In 1990, he moved to Belgium’s OLV Hospital’s Cardiology Centre in Aalst which had zero-status for facilities to deal with cardiac arrhythmias. “Now Belgium has 32 centres,” Prof. Brugada says with pride, having also trained many a local and foreign doctor. “In 1990, there were only three new implants performed on patients for cardiac defibrillation but now there has been ‘an explosion’ with 2,500 such implants each year.”

It was in 2007 that he joined the Flemish University of Brussels (Uz-Vub Brussels) where he is Chairman and Scientific Director of the Cardiovascular Division.  Lamenting that research funding is becoming more and more difficult to come by, Prof.
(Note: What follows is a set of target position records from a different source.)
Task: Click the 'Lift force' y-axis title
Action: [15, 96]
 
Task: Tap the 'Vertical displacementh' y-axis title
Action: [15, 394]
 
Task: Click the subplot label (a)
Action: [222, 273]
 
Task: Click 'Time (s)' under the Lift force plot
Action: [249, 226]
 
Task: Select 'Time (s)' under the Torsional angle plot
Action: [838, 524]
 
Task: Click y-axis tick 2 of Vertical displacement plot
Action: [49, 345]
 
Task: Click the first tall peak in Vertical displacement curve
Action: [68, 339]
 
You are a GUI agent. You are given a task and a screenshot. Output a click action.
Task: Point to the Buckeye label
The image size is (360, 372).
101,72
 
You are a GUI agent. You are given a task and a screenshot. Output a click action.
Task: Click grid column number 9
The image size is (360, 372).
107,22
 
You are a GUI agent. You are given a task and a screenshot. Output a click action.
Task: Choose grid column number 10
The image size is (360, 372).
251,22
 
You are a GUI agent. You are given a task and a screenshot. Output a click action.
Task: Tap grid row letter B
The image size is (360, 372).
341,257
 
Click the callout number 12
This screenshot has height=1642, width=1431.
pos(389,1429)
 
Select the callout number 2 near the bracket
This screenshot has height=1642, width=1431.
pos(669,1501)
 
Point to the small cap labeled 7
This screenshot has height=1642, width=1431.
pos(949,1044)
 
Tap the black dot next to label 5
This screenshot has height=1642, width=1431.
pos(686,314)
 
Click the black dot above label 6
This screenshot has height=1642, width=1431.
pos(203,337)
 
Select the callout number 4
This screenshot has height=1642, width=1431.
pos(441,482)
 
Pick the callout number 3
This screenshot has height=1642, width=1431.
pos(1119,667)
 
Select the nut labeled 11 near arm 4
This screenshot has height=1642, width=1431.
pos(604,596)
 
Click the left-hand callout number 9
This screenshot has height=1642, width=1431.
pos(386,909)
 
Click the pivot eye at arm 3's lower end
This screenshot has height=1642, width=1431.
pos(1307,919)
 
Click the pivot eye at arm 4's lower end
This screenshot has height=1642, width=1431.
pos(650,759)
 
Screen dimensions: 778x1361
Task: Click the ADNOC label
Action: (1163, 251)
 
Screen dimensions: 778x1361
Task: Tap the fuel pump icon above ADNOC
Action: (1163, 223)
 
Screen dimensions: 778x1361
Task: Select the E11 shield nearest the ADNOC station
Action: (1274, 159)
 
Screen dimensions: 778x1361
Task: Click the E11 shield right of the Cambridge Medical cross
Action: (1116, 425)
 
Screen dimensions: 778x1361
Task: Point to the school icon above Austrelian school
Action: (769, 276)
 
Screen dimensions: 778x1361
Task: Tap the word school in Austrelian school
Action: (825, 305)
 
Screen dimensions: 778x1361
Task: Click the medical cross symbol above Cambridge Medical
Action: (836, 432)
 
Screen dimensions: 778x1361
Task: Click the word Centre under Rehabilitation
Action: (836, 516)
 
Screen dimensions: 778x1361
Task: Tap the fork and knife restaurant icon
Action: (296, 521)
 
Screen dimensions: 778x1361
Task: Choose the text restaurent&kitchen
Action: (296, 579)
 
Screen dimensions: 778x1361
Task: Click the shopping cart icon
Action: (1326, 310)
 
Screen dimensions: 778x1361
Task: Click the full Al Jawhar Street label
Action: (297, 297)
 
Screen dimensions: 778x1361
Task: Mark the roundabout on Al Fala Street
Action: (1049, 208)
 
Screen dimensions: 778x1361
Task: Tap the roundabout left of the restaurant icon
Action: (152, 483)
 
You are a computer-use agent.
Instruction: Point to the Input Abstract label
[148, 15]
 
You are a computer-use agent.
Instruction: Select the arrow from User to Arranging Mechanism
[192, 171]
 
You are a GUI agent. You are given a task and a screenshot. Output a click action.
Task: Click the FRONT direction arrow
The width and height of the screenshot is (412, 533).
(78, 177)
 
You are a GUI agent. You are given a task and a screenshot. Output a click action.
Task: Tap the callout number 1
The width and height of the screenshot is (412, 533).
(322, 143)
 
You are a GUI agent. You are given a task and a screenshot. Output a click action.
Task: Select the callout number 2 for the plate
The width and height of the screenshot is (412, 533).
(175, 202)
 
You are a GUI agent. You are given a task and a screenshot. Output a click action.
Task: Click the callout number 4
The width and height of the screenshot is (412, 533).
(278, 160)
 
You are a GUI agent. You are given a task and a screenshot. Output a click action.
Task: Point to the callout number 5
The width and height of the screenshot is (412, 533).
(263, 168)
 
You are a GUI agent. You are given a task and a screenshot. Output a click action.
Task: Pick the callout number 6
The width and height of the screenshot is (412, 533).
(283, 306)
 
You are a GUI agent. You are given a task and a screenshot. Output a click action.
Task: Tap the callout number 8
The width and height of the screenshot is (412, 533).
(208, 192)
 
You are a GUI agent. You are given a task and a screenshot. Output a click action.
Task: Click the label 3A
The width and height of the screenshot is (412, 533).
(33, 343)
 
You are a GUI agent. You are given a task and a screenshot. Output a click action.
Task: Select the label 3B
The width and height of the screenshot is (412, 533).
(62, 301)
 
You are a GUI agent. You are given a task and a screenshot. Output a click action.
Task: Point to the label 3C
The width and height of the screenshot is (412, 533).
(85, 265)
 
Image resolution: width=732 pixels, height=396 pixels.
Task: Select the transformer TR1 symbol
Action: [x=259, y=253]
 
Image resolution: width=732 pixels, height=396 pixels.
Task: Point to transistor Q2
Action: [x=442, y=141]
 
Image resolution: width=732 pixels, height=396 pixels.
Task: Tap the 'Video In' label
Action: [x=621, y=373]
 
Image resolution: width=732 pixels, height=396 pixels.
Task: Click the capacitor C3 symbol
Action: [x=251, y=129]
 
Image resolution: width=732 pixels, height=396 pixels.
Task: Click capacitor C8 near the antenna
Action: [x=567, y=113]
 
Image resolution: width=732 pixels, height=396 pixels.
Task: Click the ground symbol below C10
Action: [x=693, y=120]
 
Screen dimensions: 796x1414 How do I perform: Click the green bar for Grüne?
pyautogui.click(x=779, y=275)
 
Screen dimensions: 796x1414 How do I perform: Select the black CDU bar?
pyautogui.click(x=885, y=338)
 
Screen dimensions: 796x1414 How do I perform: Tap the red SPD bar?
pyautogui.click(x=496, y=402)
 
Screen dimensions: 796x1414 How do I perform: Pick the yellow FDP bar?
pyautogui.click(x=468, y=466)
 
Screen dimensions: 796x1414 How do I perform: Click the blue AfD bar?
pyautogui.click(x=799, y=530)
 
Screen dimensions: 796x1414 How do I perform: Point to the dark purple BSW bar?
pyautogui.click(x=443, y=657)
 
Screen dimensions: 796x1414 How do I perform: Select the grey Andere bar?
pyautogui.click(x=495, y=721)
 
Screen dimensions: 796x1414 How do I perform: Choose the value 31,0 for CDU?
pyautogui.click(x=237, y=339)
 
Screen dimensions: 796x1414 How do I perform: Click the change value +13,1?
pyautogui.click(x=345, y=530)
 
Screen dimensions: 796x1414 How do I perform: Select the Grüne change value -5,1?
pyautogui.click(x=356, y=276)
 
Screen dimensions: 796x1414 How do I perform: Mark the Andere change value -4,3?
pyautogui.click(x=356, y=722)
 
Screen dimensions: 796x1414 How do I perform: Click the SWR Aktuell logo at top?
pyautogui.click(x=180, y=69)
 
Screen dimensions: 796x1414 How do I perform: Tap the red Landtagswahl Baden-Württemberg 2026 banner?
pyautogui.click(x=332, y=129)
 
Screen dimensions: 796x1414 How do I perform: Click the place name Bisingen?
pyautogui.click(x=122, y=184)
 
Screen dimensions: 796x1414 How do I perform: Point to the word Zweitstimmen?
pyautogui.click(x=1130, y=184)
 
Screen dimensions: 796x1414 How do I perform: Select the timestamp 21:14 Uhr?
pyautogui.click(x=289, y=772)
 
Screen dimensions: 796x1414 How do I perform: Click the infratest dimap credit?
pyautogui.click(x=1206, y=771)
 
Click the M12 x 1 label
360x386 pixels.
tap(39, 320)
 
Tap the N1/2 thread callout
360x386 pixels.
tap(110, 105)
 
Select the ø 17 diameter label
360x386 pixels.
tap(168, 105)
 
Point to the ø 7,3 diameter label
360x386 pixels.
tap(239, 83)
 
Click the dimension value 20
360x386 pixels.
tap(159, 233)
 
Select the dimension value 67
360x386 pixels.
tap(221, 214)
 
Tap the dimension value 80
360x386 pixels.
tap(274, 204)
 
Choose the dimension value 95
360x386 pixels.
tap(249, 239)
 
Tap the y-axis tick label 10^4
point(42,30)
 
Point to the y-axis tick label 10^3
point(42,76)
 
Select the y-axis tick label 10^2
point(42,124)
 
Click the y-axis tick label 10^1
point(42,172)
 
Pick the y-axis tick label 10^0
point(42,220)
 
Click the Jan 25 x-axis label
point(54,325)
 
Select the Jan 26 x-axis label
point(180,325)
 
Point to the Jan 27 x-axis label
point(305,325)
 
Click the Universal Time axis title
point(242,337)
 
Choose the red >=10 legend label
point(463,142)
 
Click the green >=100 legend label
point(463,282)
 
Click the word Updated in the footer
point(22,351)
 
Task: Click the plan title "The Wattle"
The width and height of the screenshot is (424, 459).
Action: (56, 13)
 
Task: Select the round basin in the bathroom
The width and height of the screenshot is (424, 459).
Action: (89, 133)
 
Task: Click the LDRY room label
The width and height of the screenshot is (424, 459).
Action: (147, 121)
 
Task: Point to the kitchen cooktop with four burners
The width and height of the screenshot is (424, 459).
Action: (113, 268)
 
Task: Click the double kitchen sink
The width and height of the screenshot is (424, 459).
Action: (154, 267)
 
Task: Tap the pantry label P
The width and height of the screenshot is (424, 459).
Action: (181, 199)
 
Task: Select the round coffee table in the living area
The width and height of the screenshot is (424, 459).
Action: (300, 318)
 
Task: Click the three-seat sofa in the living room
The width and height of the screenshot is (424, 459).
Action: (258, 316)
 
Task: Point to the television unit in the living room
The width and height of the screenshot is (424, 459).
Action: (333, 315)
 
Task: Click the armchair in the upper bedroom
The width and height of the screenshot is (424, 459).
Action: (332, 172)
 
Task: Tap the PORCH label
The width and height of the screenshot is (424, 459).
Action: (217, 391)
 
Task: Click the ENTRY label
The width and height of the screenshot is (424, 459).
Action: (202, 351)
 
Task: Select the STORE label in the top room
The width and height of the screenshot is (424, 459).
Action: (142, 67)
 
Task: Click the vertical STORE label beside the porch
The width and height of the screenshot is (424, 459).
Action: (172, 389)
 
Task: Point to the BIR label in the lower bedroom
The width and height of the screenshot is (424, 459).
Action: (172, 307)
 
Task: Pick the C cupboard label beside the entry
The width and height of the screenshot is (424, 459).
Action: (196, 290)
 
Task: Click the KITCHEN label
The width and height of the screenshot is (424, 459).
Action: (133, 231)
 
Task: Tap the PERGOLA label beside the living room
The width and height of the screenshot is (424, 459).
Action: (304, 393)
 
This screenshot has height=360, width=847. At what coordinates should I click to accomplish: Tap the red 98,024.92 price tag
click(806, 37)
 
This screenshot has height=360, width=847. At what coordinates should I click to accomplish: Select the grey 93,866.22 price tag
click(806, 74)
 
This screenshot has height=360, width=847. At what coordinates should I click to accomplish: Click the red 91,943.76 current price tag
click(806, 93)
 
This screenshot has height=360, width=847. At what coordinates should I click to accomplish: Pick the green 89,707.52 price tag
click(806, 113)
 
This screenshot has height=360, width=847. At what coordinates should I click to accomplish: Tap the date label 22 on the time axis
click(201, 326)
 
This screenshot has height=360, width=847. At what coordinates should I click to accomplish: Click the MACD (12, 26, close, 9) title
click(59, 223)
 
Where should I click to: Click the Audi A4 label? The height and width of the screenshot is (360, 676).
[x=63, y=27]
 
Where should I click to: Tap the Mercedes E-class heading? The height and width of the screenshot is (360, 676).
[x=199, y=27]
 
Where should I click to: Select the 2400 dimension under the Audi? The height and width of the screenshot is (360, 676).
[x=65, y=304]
Brugada’s logic and drive is simple.

“Ignorance drives progress,” says this trailblazer who has not only delivered many prestigious lectures but also has many gold medals and publications to his credit. Search for what you don’t know, he urges doctors, for curiosity has to be driven by ignorance. “If a doctor is not curious, he or she cannot become a good doctor.”

It is on a lighter note that we end the interview. Conceding that he is a workaholic, Prof. Brugada who travels extensively across the world and is in Sri Lanka with his third wife, Kristien, a nurse and one of his five children says the way to kill him would be to confine him to a hotel room for three days.

When jokingly asked how his heart is, he looks about hurriedly to “touch wood” in mock superstition and says with a twinkle in his eye, “I’m still alive”.

What is Brugada Syndrome?
It is a common cause of sudden death through cardiac arrest (the stoppage of the heart) brought about by a genetic defect which results in unusual cardiac arrhythmias.
Arrhythmias arise when the rate or rhythm of the heartbeat goes too fast or too slow.
Brugada Syndrome is treatable by the avoidance of aggravating medications, reduction of fever and if necessary the implantation of the medical device, an implantable cardioverter-defibrillator (ICD).